Nel ’92, ad esempio, siglando l’accordo con l’allora governo Amato che, di fatto, sanciva la fine della scala mobile, salvò l’Italia dal baratro ma poi preferì dimettersi dalla segreteria della CGIL (dimissioni che il successivo Direttivo della CGIL, convocato in settembre, respinse e che avrebbero avuto luogo due anni dopo, dando inizio alla segreteria di Sergio Cofferati), cosciente della gravità della scelta e convinto di dover comunque fornire una risposta inequivocabile ai lavoratori, verso cui avvertiva un debito morale.

Non aveva tradito ma la sua coscienza, la sua coerenza e la passione civile di una vita lo indussero ugualmente a compiere un gesto nobile che pochi, al suo posto, avrebbero compiuto: andarsene pur avendo fatto la cosa giusta, lasciare all’apice della carriera pur non avendo offeso nessuno ed essendosi, al contrario, reso protagonista di un atto per cui molti tuttora molti devono dirgli grazie. 

Perché Trentin era così: un uomo di cuore, un sognatore indomito, un sindacalista incapace di fare calcoli e di perdersi dietro a qualsivoglia politicismo, un riformista autentico e un amante del nostro Paese, in grado di sferzare chiunque dall’alto del suo prestigio, della sua autorevolezza e della sua riconosciuta levatura etica. 

Ha attraversato numerose stagioni, sempre con la stessa grinta, lo stesso ardore, la stessa passione per i giovani, la stessa curiosità e la stessa voglia di conoscere, di scoprire e di comprendere il mondo nelle sue molteplici sfaccettature. 

Ci ha detto addio in un giorno d’agosto, e oggi più che mai rileggere il suo saggio-cardine, intitolato “La città del lavoro”, è un buon modo per trasformare il doveroso omaggio in un programma di emancipazione dei lavoratori dallo sfruttamento e dalla perdita di peso politico, dovuta al tramonto dell’epoca tayloriana e fordista e all’avvento di nuove tecnologie in grado, sostanzialmente, di estromettere l’uomo dal cuore del processo di sviluppo.
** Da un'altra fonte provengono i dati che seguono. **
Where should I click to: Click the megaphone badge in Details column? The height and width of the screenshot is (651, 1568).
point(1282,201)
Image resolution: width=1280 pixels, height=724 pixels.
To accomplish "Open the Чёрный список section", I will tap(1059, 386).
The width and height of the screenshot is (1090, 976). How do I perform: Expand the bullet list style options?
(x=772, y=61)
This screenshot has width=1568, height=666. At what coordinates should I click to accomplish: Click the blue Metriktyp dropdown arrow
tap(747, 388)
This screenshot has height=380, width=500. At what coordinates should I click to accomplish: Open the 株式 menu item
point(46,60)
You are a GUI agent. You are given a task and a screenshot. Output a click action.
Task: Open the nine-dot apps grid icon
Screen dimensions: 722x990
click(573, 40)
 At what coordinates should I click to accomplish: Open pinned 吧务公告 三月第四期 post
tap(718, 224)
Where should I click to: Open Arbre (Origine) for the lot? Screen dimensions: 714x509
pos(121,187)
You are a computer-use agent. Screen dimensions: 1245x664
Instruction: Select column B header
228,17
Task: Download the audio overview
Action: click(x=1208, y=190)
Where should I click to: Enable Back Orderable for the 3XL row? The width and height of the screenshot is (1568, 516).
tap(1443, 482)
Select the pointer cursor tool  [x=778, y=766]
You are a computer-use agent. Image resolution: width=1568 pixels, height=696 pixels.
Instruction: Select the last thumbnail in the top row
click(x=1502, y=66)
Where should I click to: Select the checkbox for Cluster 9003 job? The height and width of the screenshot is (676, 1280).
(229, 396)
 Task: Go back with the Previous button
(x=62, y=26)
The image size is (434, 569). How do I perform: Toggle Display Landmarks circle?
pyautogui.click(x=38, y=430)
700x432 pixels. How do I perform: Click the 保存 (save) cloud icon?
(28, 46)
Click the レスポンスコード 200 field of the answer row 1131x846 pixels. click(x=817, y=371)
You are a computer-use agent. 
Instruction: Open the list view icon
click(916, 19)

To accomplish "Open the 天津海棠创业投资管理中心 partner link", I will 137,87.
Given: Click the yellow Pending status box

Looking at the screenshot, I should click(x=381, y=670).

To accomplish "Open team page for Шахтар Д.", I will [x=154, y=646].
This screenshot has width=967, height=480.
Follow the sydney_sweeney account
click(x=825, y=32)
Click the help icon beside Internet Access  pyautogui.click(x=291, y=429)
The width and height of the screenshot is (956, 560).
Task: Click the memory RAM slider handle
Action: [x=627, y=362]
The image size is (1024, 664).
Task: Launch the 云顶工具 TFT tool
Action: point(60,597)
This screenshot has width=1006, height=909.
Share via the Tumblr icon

Il partigiano Trentin avrebbe voluto così: concretezza e pragmatismo, elaborazione di idee e messa in pratica delle medesime, senza un minuto da perdere, mai, nemmeno quando si ritirava sulle sue amate montagne a riflettere, immerso nei silenzi di una natura verso cui nutriva un amore pressoché totale, infinito, tipico della sua personalità poetica e dolcissima, espressione di un lirismo interiore che riusciva a trasferire persino sui tavoli delle trattative sindacali più infuocate. 

Bruno Trentin, in poche parole, era tutto ciò che dovrebbe essere un sindacalista e un uomo di sinistra. Per questo il suo popolo, la nostra gente, gli ha perdonato persino gli errori e qualche cedimento, ben sapendo che se l’ha compiuto è stato comunque in nome di un ideale superiore chiamato giustizia sociale.